SOURCE / COMPANIES
Fair market, favorable policies sharpen China's edge as major global investment hub: multinationals
Published: Jun 21, 2022 09:18 PM
A financial district in Beijing File photo: VCG

A financial district in Beijing File photo: VCG


A predictable environment, tax cuts, simplified procedures and even a green channel for children to go to school, among other favorable and preferential policies, are the ways that China attracts global giants and how it has remained one of the top spots for investors in recent years, multinationals from Japan, Europe and the US told the Global Times at a major summit held in Qingdao, East China's Shandong Province on Tuesday.

These factors, together with China's market potential, are strong magnets for foreign firms in China despite mounting external uncertainties in the global market, they said. 

China's business environment has become fairer and more just, procedures have been gradually simplified, and communication with the government has become smoother, Ryo Honda, president of Mitsubishi Corp (Qingdao), told the Global Times.

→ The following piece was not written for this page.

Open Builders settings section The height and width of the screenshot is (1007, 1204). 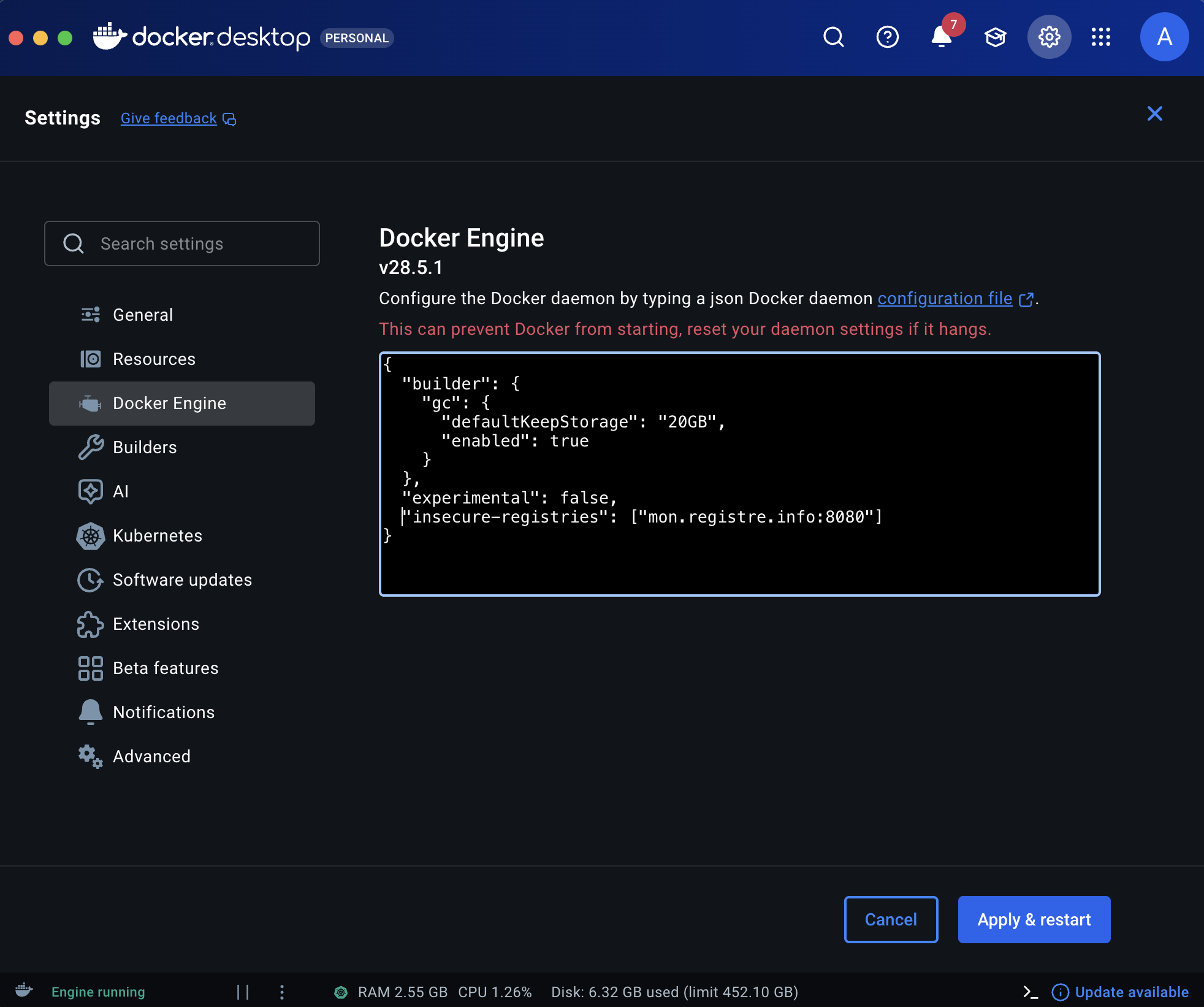coord(145,447)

"Chinese companies abide by the rules even more than some Japanese companies, follow the spirit of the contract, and strictly enforce the contract, which makes multinational companies feel at ease," said Honda, who has traveled to and from China and Japan about every three months since 2002, and been stationed in China since 2006.

"Over the years, I have witnessed China's step-by-step development and embarked on an extraordinary road with China", Honda said, adding that he sees a more open and confident China, and will continue to embark on an "extraordinary road together with China" in the future.

Liu Lijia, chief representative of LafargeHolcim Group in China, told the Global Times that the Swiss construction group has been offered many favorable policies in areas such as taxes, which includes the personal income tax returns of some of its executives. 

Moreover, green channels are available for their children to go to school, which greatly helped them relieve their worries, Liu said.

The Qingdao summit, which ran from Sunday through Tuesday, attracted more than 5,000 participants online and on-site, including representatives from 476 Fortune 500 and other leading companies.

Themed "Multinationals and China," this year's summit focused on topics including global industrial and supply chain reconstruction in the post-pandemic era, implementation of the Regional Comprehensive Economic Partnership (RCEP) and promotion of institutional opening-up, multinationals' role in enhancing economic and social development, and the ecological protection and high-quality development of the Yellow River Basin.

Observations on China's business environment and its role as a global manufacturing hub were hot topics among industry participants especially as some are continuously hyping claims that foreign investors are fleeing China as Omicron flare-ups have dealt a blow to the financial hub of Shanghai and nearby Yangtze River Delta, also one of China's most economic dynamic areas. 

"We have several plants in Shanghai and the nearby area that are affected by the coronavirus. All of those were affected in some way…but for the most part, we were able to keep pace with our customers," Christopher John Lanker, vice president and general manager for Asia of BorgWarner Emissions, Thermal and Turbo Systems, told the Global Times in an interview on the sidelines of the summit. 

Lanker said that some of the firm's plants were able to run a closed-loop management system during the virus resurgence, and they were well supported by the governments in the regions where it operates. 

"So we're back to normal now, although we are still seeing some slowdowns from microchip shortages that are not actually related to the coronavirus."

The US-based automotive supplier has strong footprints in China with several plants in Shanghai, Taicang and Suzhou in East China's Jiangsu Province, as well as Ningbo, East China's Zhejiang Province. 

Despite the virus' impact, the firm still has confidence in the China market. "One thing that's very clear is that the China market on the EV side in the light vehicle market is definitely the largest market in the world. So, companies like us will continue to invest in and want to be a part of that market.

"We will shift more and more support to China as the market grows and continues to grow," said Lanker.

The Chinese government, while pledging to open up wider to create more opportunities over the past years, has vowed to create a better business environment for foreign firms, which helped consolidate confidence among foreign investors in investing in China.

A total of 99 key cooperation projects were signed during the Qingdao summit. The total investment of contracted projects was $15.6 billion, with contracted foreign capital worth $5.31 billion from 16 countries and regions, including South Korea, Japan, the US, the UK and Singapore. The number is a further increase from last year's 96 projects, which were worth $11.85 billion.

The big-ticket projects are mainly in the fields of high-end equipment and chemicals, new energy, new materials, information technology, finance, ocean development, agriculture and services.